Mi madre seguía gritando, sus clamores llenando el aire como una plaga de grillos mientras trataba de enderezar el mundo que estaba cabeza abajo, trataba de sanarnos, pero era demasiado tarde. Mi padre tiró de mí. “Vamos, estás muy crecida para esto ahora”. Pero yo no podía detenerme. “Ganaste”, declaró, y me volví hacia él. El suelo cubriéndome de suciedad me parecía lo correcto. Él se encogió de hombros, dejó caer los brazos a los costados, se volvió y se fue con pasos largos, murmurando y gruñendo, él no podía quedarse a escuchar a las mujeres llorando y maldiciendo. Esta vez yo quise que se fuera, que se fuera a buscar su propio trago.

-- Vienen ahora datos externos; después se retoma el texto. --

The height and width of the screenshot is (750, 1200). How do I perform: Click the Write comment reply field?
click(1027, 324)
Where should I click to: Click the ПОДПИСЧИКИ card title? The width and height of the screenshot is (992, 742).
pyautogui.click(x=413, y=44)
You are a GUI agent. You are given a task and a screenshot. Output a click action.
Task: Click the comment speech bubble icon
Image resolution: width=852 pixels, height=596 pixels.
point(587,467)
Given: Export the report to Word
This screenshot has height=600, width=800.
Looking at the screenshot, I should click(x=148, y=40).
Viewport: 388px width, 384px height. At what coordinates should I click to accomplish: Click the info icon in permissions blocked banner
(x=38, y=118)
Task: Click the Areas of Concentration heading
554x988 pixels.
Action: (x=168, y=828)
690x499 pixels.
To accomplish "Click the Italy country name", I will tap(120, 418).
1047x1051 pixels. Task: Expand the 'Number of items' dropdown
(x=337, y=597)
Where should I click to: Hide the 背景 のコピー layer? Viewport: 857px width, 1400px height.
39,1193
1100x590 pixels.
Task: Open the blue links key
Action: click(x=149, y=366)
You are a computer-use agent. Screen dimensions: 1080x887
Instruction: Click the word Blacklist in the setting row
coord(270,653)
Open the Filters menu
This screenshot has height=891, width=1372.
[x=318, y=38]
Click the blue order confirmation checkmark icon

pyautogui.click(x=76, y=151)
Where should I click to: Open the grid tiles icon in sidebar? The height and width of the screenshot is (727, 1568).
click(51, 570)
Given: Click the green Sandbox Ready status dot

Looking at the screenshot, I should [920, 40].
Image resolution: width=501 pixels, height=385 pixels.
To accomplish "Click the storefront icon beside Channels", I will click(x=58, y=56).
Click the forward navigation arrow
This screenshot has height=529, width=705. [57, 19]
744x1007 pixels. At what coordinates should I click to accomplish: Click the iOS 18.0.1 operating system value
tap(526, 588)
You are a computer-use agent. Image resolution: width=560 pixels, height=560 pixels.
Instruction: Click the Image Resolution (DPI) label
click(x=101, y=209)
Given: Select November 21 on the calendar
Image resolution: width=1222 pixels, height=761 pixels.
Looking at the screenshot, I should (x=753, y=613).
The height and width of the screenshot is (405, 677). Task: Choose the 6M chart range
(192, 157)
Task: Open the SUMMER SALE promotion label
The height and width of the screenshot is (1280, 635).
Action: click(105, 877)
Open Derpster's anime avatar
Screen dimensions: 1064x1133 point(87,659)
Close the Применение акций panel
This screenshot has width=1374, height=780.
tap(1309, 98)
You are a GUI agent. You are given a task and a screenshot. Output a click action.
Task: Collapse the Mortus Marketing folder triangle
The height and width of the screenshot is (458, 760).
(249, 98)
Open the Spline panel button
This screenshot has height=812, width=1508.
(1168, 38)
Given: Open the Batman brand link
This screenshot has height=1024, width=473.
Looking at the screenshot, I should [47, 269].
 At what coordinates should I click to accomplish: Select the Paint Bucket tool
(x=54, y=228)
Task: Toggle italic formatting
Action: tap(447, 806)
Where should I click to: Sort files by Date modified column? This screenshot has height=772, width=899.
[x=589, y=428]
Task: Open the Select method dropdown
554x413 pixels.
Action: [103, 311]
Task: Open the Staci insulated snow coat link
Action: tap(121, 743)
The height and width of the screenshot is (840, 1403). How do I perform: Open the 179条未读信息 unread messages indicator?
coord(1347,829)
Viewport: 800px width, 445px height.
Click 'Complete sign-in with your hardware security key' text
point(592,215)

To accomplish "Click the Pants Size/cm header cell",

Mi madre se calmó, ahora que mi padre no estaba más allí para gritarle. “¡Típico! El tonto causa problemas, después desaparece”.
Se volvió hacia mí. “¿Namuli?” Aunque ahora me sentía estúpida, ahí tirada, mojada y sucia sobre el suelo, no quería lo que sabía que ella iba a hacer: levantarme con suavidad, secar mi cara con su pareo, sacudir mi vestido y plegarme de nuevo en su interior. ¿No podía ver que ahora tenía uñas como un gato?
“Déjame sola. Solo déjame, ¿ok?” Me levanté y me alejé. Me lavaría e iría a sentarme en el banco junto a nuestra pared por un rato. Quería sentarme sola.